What’s the most screwed up media business?

Among television, movies, newspapers and music, which industry is the most screwed up when it comes to adapting to the new world?

The newspaper business won some serious points this week in the “screwed up” race with Roy Peter Clark’s piece “Your Duty to Read the Paper.” Clark implores journalists to spend more time reading newspapers:

It is your duty as a journalist and a citizen to read the newspaper — emphasis on paper, not pixels. …

I’ve been reading the paper more closely lately, spending at least 15 minutes in the morning, and then picking up some longer stories and features in the evening. The experience has reminded me of something I forgot along the way: that there is no substitute for the local daily newspaper if I am going to live as a full-blooded citizen in a place that I love.

Why knock the newspaper industry for Clark’s essay? Clark is a “senior scholar” at the Poynter Institute for Media Studies, considered by many to be the most prestigious “think tank” for the newspaper business. If Clark were Jason Calacanis or Robert Scoble, I’d chalk up this piece as linkbait. Sadly, I don’t think Clark knows what linkbait is or its purpose.

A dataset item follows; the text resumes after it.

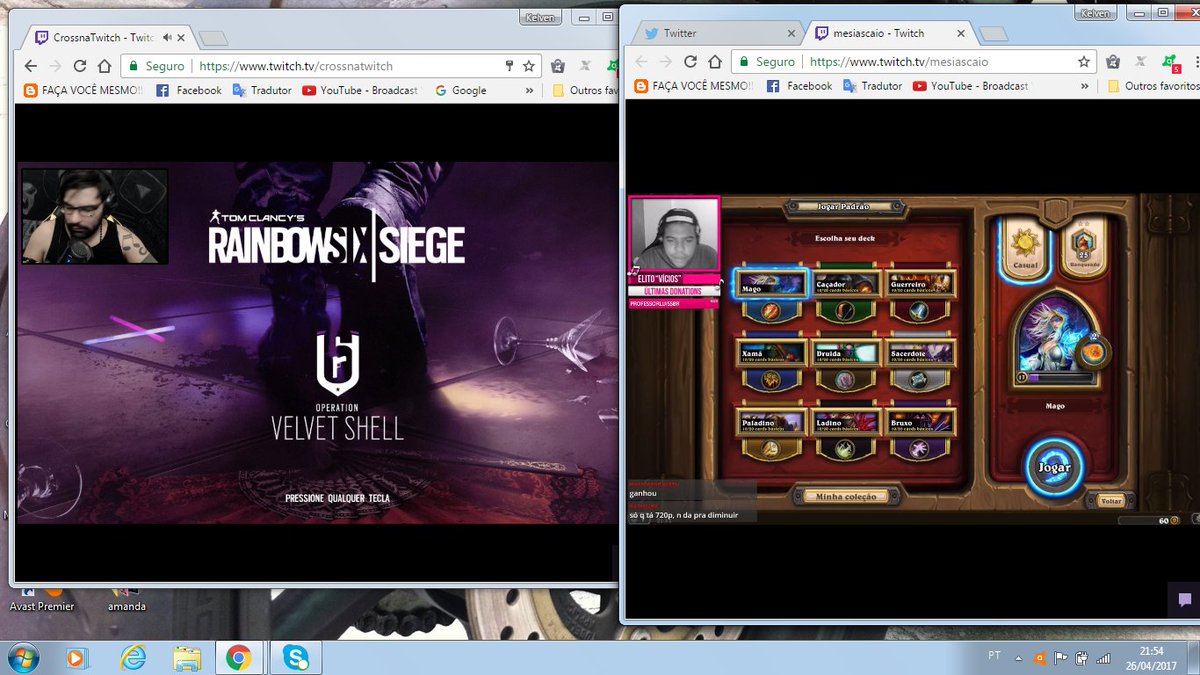Viewport: 1200px width, 675px height.
Task: Click the bookmark star in the address bar
Action: point(1084,61)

While Clark has been spouting the sanctity of the printed newspaper, I’ve been consuming television content.

Not watching television, mind you, but watching television content. I watched CNN’s Reliable Sources and NBC’s Meet the Press on my iPod while on trains and planes. I caught NBC’s Thursday night comedy lineup streamed onto my laptop on Friday night. (I’m visiting my brother who doesn’t have a TV.) These are shows I wouldn’t have been able to watch otherwise.

Unfortunately for Clark and the newspaper business, those were potentially prime news reading opportunities. I hate it when people shove their broadsheet pages in my face when I’m crammed into a seat for five hours, so I try not to do that to them. Television won out because they provided content I wanted to consume in a format that was convenient for me. I can nitpick the details of NBC’s implementation or their fight with Apple, but at least they’re trying a lot of different things.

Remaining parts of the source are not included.